(Task data Opens)

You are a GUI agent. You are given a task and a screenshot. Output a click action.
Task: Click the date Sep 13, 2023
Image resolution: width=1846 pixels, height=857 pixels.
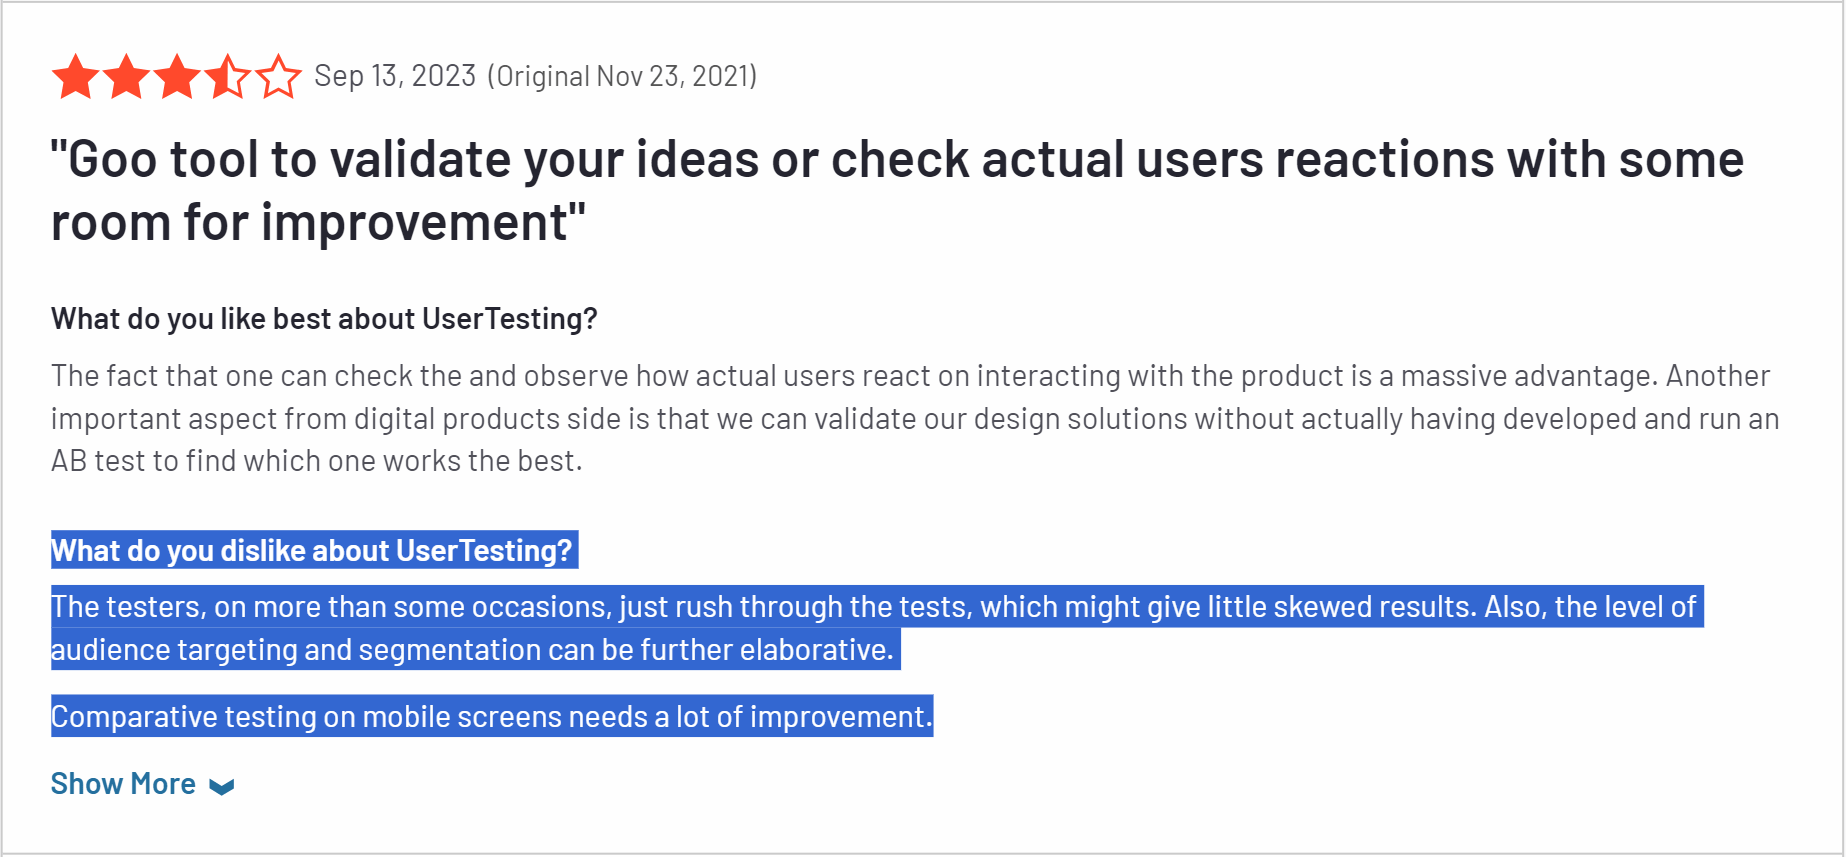click(395, 75)
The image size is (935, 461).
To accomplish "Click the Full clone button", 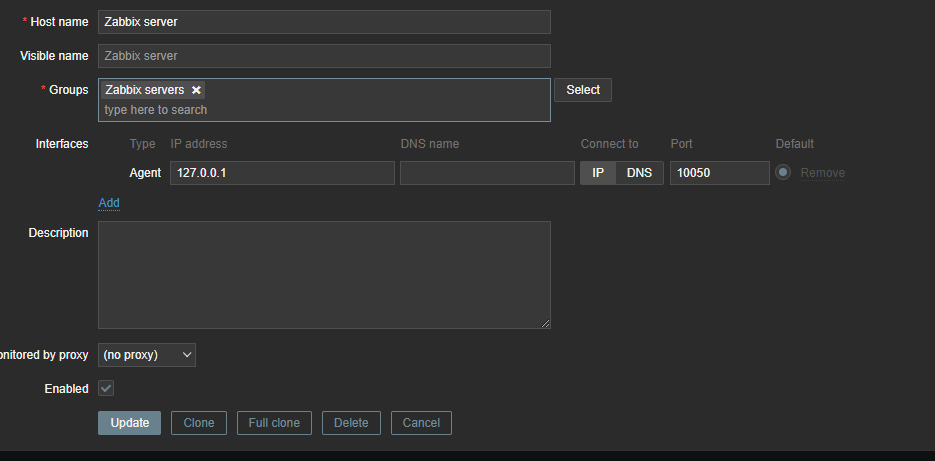I will point(274,423).

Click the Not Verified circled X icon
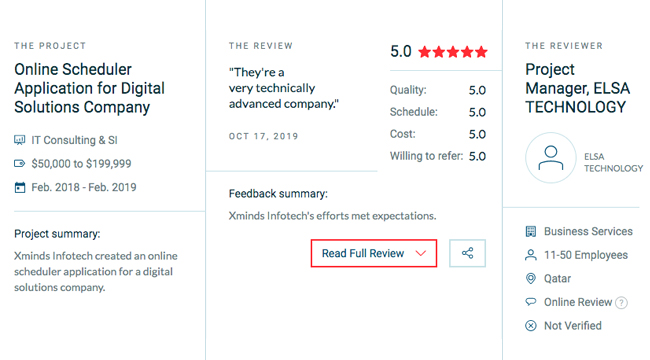pos(531,326)
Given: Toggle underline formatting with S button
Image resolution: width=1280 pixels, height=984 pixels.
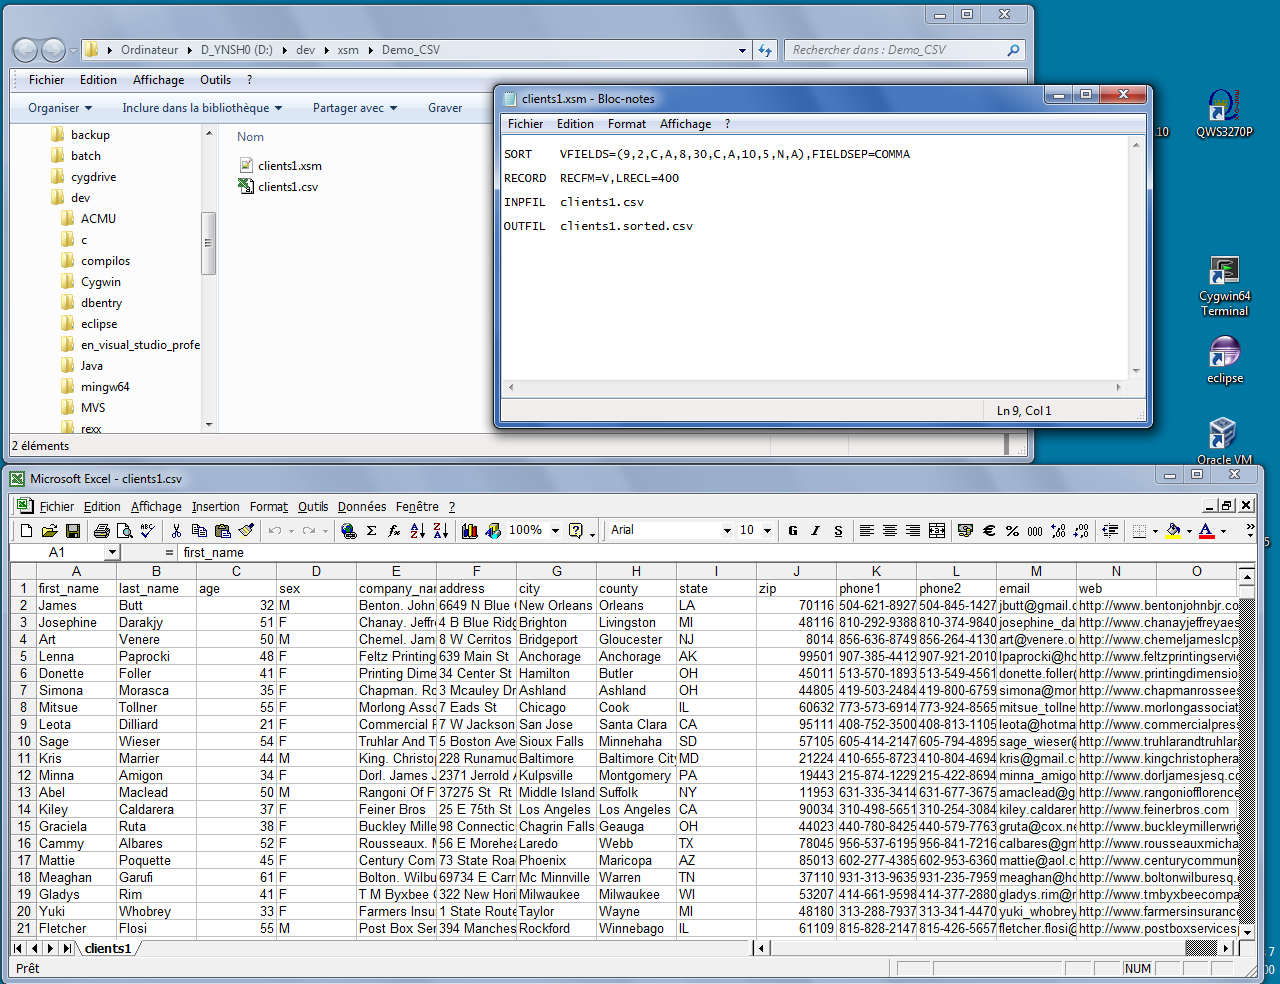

(Task data Closes)

Assignment – With the pictures excluded, transcribe word for word only the lines from the one containing "Given: Toggle underline" through the last line of the records.

Solution below –
Given: Toggle underline formatting with S button
Image resolution: width=1280 pixels, height=984 pixels.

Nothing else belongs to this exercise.